Convert every line of the items below into a Markdown table with two columns, Row and Line. Put a row number in Row and the line's text in Line, and leave out blank lines.
* BEGIN *
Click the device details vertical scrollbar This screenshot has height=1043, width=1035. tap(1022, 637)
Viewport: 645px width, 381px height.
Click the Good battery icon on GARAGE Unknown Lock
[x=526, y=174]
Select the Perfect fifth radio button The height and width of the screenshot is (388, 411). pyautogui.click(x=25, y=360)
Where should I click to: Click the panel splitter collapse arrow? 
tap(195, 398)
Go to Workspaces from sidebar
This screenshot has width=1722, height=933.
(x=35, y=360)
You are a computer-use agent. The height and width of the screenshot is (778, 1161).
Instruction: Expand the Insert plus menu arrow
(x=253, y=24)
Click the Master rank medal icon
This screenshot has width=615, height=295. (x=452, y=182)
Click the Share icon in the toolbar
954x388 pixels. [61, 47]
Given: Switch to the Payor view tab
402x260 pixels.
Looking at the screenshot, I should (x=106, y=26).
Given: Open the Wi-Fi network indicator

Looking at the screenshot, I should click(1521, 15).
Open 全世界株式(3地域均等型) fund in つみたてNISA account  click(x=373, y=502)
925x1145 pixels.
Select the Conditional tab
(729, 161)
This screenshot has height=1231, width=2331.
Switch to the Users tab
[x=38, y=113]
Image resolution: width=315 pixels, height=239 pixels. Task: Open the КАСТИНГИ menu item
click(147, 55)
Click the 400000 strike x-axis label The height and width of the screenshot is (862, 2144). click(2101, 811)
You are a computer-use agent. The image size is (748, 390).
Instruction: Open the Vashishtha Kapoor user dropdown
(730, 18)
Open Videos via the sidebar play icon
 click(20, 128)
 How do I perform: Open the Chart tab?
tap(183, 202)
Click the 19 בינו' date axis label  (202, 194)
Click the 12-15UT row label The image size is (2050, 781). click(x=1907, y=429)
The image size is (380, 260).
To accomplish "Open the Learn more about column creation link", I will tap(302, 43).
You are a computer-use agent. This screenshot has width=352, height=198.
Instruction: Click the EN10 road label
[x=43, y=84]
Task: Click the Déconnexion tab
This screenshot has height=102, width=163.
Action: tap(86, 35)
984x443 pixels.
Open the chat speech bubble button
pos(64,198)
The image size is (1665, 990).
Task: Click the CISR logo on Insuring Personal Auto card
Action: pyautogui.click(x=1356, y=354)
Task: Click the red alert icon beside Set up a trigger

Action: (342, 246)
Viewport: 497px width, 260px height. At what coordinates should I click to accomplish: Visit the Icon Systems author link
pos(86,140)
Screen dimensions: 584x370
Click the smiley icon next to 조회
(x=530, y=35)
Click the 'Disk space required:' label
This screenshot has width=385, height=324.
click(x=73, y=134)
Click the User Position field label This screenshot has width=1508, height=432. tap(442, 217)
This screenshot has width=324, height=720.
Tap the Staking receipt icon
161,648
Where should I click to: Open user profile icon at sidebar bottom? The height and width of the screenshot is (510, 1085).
* END *
**Complete response**:
| Row | Line |
|---|---|
| 1 | Click the device details vertical scrollbar This screenshot has height=1043, width=1035. tap(1022, 637) |
| 2 | Viewport: 645px width, 381px height. |
| 3 | Click the Good battery icon on GARAGE Unknown Lock |
| 4 | [x=526, y=174] |
| 5 | Select the Perfect fifth radio button The height and width of the screenshot is (388, 411). pyautogui.click(x=25, y=360) |
| 6 | Where should I click to: Click the panel splitter collapse arrow?  |
| 7 | tap(195, 398) |
| 8 | Go to Workspaces from sidebar |
| 9 | This screenshot has width=1722, height=933. |
| 10 | (x=35, y=360) |
| 11 | You are a computer-use agent. The height and width of the screenshot is (778, 1161). |
| 12 | Instruction: Expand the Insert plus menu arrow |
| 13 | (x=253, y=24) |
| 14 | Click the Master rank medal icon |
| 15 | This screenshot has width=615, height=295. (x=452, y=182) |
| 16 | Click the Share icon in the toolbar |
| 17 | 954x388 pixels. [61, 47] |
| 18 | Given: Switch to the Payor view tab |
| 19 | 402x260 pixels. |
| 20 | Looking at the screenshot, I should (x=106, y=26). |
| 21 | Given: Open the Wi-Fi network indicator |
| 22 | Looking at the screenshot, I should click(1521, 15). |
| 23 | Open 全世界株式(3地域均等型) fund in つみたてNISA account  click(x=373, y=502) |
| 24 | 925x1145 pixels. |
| 25 | Select the Conditional tab |
| 26 | (729, 161) |
| 27 | This screenshot has height=1231, width=2331. |
| 28 | Switch to the Users tab |
| 29 | [x=38, y=113] |
| 30 | Image resolution: width=315 pixels, height=239 pixels. Task: Open the КАСТИНГИ menu item |
| 31 | click(147, 55) |
| 32 | Click the 400000 strike x-axis label The height and width of the screenshot is (862, 2144). click(2101, 811) |
| 33 | You are a computer-use agent. The image size is (748, 390). |
| 34 | Instruction: Open the Vashishtha Kapoor user dropdown |
| 35 | (730, 18) |
| 36 | Open Videos via the sidebar play icon |
| 37 |  click(20, 128) |
| 38 |  How do I perform: Open the Chart tab? |
| 39 | tap(183, 202) |
| 40 | Click the 19 בינו' date axis label  (202, 194) |
| 41 | Click the 12-15UT row label The image size is (2050, 781). click(x=1907, y=429) |
| 42 | The image size is (380, 260). |
| 43 | To accomplish "Open the Learn more about column creation link", I will tap(302, 43). |
| 44 | You are a computer-use agent. This screenshot has width=352, height=198. |
| 45 | Instruction: Click the EN10 road label |
| 46 | [x=43, y=84] |
| 47 | Task: Click the Déconnexion tab |
| 48 | This screenshot has height=102, width=163. |
| 49 | Action: tap(86, 35) |
| 50 | 984x443 pixels. |
| 51 | Open the chat speech bubble button |
| 52 | pos(64,198) |
| 53 | The image size is (1665, 990). |
| 54 | Task: Click the CISR logo on Insuring Personal Auto card |
| 55 | Action: pyautogui.click(x=1356, y=354) |
| 56 | Task: Click the red alert icon beside Set up a trigger |
| 57 | Action: (342, 246) |
| 58 | Viewport: 497px width, 260px height. At what coordinates should I click to accomplish: Visit the Icon Systems author link |
| 59 | pos(86,140) |
| 60 | Screen dimensions: 584x370 |
| 61 | Click the smiley icon next to 조회 |
| 62 | (x=530, y=35) |
| 63 | Click the 'Disk space required:' label |
| 64 | This screenshot has width=385, height=324. |
| 65 | click(x=73, y=134) |
| 66 | Click the User Position field label This screenshot has width=1508, height=432. tap(442, 217) |
| 67 | This screenshot has width=324, height=720. |
| 68 | Tap the Staking receipt icon |
| 69 | 161,648 |
| 70 | Where should I click to: Open user profile icon at sidebar bottom? The height and width of the screenshot is (510, 1085). |